[Prompt A]
In the records, starting at the line that contains "uPaste，Mac 免费最好用的剪贴板工具 文件复制粘贴历史管理工具" and ending at the line that contains "工业防护提升门 (350, 404)", substitute "个" for every "项". Return those lines with nothing else changed.

[Excerpt to read]

· · · · · · ·

- Directed by: Samir Seif Mustafa Gamaleddin
- Written by: Wahid Hamid
- Screenplay by: Wahid Hamid
- Produced by: Sout Al Fan Films
- Starring: Adel Emam Saeed Saleh Ilham Chahine Salah Kabil
- Music by: Mokhtar El Said
- Production company: El Nahar
- Distributed by: Saout El Fen
- Release date: 1984;
- Running time: 118 minutes
- Country: Egypt
- Language: Arabic

= Al Halfout =

1984 Egyptian film

Al Halfout (الهلفوت) is a 1985 film and satire written by Wahid Hamids and directed by Samir Seif and Mustafa Gamaleddin. The cast includes Adel Emam, Ilham Chahine, Saeed Saleh and Salah Kabil. Filming of Al Halfout occurred mainly in Egypt. The film takes a satirical look at Egypt's government and its attitude to the poor.

==Concept==
The movie examines life in the suburbs of Egypt. It focuses on a small village affected by social inequality and a corrupt regime. The role of government is not apparent whereas landlords and rich businessmen appear as unrestrained criminals. To survive, the villagers sell unusual services such as witchcraft. One lady opens a gentlemen's club. The village is timeless with the only dating feature being the train line.

==Protagonists==

===Arafa===
Adel Emam plays Arafa, a 34-year-old grocery delivery man who likes to 'hang out' at the market or the railway station. He is lean, clumsy and odd; disorganised with a slow way of speaking. He is poor with no education or prospects. He dreams of marriage but events in the village make this more and more unlikely.

· · · · · · ·

[Prompt B]
Who wrote the music for the film described in the Al Halfout article?

Entries on finding words and elements:
· · · · · · ·

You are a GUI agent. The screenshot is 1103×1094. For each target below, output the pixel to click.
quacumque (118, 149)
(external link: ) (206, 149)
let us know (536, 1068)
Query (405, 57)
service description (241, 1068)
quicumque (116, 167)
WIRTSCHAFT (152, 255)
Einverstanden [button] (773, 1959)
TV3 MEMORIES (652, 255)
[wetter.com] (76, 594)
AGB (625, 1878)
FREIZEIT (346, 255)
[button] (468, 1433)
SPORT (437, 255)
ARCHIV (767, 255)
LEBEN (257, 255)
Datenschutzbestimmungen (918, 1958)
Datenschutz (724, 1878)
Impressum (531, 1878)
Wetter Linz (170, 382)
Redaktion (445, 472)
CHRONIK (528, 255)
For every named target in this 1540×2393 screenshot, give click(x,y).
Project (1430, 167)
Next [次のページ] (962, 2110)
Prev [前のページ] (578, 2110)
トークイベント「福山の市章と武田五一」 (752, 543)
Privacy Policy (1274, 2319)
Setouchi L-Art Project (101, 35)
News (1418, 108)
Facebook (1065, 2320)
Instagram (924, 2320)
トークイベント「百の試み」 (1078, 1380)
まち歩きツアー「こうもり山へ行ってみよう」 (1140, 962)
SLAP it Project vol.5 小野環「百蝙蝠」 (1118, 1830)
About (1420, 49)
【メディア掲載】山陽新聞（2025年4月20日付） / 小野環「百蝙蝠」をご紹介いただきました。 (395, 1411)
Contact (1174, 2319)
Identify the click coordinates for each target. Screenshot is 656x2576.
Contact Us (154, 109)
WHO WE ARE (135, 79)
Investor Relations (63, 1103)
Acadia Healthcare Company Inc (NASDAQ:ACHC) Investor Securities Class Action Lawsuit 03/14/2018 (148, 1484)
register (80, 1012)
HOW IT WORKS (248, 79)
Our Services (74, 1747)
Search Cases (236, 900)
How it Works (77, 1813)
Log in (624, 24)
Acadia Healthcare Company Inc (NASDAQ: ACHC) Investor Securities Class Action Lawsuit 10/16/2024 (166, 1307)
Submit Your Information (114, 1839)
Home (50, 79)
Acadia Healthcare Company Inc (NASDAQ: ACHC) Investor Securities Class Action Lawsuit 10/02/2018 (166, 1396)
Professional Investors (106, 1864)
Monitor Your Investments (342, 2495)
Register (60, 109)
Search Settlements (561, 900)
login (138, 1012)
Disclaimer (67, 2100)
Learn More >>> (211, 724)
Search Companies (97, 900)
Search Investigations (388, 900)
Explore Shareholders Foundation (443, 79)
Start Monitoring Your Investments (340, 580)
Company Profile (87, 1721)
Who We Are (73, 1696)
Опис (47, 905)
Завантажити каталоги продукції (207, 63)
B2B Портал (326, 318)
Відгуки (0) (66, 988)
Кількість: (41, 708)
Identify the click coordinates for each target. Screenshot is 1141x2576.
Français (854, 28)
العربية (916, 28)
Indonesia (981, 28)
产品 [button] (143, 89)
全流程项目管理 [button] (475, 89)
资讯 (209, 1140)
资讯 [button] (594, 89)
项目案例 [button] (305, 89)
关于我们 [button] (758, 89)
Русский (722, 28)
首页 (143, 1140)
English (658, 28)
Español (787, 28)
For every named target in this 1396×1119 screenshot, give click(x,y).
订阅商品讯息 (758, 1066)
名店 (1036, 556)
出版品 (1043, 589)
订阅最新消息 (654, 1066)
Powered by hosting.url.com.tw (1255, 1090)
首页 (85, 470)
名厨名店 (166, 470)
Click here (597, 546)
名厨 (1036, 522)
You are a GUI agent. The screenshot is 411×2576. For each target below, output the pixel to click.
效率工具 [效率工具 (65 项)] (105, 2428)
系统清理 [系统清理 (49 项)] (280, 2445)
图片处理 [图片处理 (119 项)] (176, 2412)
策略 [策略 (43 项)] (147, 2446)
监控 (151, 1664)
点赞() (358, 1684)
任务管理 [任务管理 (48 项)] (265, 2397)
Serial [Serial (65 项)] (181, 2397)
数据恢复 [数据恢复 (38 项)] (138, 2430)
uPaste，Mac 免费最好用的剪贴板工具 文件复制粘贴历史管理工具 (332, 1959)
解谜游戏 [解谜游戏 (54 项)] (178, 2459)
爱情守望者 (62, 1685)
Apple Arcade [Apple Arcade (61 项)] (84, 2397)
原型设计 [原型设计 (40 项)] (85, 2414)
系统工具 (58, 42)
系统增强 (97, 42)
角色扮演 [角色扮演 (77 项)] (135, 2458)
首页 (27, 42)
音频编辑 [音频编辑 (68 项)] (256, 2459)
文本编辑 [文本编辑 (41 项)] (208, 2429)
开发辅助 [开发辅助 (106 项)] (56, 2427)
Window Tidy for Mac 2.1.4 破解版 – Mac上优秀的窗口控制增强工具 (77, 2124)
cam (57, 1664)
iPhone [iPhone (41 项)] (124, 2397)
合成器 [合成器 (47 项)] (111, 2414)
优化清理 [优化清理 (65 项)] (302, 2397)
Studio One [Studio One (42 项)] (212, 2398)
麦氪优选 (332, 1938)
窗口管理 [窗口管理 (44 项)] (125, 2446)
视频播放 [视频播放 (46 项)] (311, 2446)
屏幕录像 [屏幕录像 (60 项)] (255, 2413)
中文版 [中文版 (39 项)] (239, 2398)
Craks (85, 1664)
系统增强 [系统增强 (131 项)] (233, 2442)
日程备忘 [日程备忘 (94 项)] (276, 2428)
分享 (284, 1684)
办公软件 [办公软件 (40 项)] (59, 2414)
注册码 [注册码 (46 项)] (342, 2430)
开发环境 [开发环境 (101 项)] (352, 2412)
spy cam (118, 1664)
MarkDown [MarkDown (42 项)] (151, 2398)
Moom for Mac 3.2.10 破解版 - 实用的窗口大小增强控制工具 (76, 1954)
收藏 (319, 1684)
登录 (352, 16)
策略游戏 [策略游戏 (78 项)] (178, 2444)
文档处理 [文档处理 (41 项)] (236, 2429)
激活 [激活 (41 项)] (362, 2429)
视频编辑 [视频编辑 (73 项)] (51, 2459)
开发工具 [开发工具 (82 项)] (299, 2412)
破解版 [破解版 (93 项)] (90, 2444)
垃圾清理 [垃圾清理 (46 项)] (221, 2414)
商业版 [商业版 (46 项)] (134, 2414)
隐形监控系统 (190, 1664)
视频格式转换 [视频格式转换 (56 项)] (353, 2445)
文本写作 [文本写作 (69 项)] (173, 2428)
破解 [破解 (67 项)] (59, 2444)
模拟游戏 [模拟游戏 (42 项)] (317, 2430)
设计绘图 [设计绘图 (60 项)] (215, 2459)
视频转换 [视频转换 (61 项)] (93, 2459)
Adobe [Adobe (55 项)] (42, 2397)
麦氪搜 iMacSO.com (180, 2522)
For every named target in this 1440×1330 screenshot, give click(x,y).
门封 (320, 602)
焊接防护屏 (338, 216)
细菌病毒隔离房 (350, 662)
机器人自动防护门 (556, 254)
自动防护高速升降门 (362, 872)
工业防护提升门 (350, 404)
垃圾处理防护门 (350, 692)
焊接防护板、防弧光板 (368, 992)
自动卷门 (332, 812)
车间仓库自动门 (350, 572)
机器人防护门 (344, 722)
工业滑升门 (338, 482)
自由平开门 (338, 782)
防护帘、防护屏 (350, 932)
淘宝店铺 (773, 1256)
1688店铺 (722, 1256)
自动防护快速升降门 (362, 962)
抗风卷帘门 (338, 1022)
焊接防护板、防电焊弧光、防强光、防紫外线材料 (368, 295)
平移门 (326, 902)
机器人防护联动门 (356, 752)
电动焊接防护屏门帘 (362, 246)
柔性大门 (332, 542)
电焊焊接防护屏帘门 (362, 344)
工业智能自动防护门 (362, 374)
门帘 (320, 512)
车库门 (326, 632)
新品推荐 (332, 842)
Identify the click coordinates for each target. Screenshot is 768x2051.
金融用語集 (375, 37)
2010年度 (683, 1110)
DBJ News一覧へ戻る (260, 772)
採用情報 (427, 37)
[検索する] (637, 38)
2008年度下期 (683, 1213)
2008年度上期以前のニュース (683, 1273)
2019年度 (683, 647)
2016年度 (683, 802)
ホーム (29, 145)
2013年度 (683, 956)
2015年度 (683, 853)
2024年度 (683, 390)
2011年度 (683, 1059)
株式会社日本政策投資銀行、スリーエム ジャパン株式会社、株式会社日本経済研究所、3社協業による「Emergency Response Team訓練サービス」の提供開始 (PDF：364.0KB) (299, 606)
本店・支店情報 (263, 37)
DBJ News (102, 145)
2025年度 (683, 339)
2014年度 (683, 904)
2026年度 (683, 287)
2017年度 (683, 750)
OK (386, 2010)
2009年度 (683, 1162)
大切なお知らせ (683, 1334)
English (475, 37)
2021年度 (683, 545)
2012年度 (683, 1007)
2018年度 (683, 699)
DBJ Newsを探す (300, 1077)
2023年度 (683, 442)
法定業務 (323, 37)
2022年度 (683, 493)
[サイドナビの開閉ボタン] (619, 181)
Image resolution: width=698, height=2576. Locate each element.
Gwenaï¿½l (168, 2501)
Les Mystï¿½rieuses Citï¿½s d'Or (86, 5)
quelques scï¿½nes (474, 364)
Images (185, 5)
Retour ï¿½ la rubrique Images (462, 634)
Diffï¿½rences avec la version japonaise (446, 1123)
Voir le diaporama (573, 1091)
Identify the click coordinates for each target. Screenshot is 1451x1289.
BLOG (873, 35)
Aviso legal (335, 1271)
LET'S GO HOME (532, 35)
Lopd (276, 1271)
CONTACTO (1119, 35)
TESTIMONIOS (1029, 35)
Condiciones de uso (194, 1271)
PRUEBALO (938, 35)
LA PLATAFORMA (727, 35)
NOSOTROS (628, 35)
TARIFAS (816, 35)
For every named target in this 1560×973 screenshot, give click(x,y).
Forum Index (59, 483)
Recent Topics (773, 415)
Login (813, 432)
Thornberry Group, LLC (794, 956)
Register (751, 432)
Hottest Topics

· · · · · · ·

[Result A]
uPaste，Mac 免费最好用的剪贴板工具 文件复制粘贴历史管理工具 (332, 1959)
解谜游戏 [解谜游戏 (54 个)] (178, 2459)
爱情守望者 (62, 1685)
Apple Arcade [Apple Arcade (61 个)] (84, 2397)
原型设计 [原型设计 (40 个)] (85, 2414)
系统工具 (58, 42)
系统增强 (97, 42)
角色扮演 [角色扮演 (77 个)] (135, 2458)
首页 (27, 42)
音频编辑 [音频编辑 (68 个)] (256, 2459)
文本编辑 [文本编辑 (41 个)] (208, 2429)
开发辅助 [开发辅助 (106 个)] (56, 2427)
Window Tidy for Mac 2.1.4 破解版 – Mac上优秀的窗口控制增强工具 (77, 2124)
cam (57, 1664)
iPhone [iPhone (41 个)] (124, 2397)
合成器 [合成器 (47 个)] (111, 2414)
优化清理 [优化清理 (65 个)] (302, 2397)
Studio One [Studio One (42 个)] (212, 2398)
麦氪优选 (332, 1938)
窗口管理 [窗口管理 (44 个)] (125, 2446)
视频播放 [视频播放 (46 个)] (311, 2446)
屏幕录像 [屏幕录像 (60 个)] (255, 2413)
中文版 [中文版 (39 个)] (239, 2398)
Craks (85, 1664)
系统增强 [系统增强 (131 个)] (233, 2442)
日程备忘 [日程备忘 (94 个)] (276, 2428)
分享 (284, 1684)
办公软件 [办公软件 (40 个)] (59, 2414)
注册码 [注册码 (46 个)] (342, 2430)
开发环境 [开发环境 (101 个)] (352, 2412)
spy cam (118, 1664)
MarkDown [MarkDown (42 个)] (151, 2398)
Moom for Mac 3.2.10 破解版 - 实用的窗口大小增强控制工具 (76, 1954)
收藏 (319, 1684)
登录 (352, 16)
策略游戏 [策略游戏 (78 个)] (178, 2444)
文档处理 [文档处理 (41 个)] (236, 2429)
激活 [激活 (41 个)] (362, 2429)
视频编辑 [视频编辑 (73 个)] (51, 2459)
开发工具 [开发工具 (82 个)] (299, 2412)
破解版 [破解版 (93 个)] (90, 2444)
垃圾清理 [垃圾清理 (46 个)] (221, 2414)
商业版 [商业版 (46 个)] (134, 2414)
隐形监控系统 (190, 1664)
视频格式转换 [视频格式转换 (56 个)] (353, 2445)
文本写作 [文本写作 (69 个)] (173, 2428)
破解 [破解 (67 个)] (59, 2444)
模拟游戏 [模拟游戏 (42 个)] (317, 2430)
设计绘图 [设计绘图 (60 个)] (215, 2459)
视频转换 [视频转换 (61 个)] (93, 2459)
Adobe [Adobe (55 个)] (42, 2397)
麦氪搜 iMacSO.com (180, 2522)
For every named target in this 1440×1330 screenshot, give click(x,y).
门封 (320, 602)
焊接防护屏 (338, 216)
细菌病毒隔离房 (350, 662)
机器人自动防护门 (556, 254)
自动防护高速升降门 (362, 872)
工业防护提升门 (350, 404)

[Result B]
Mokhtar El Said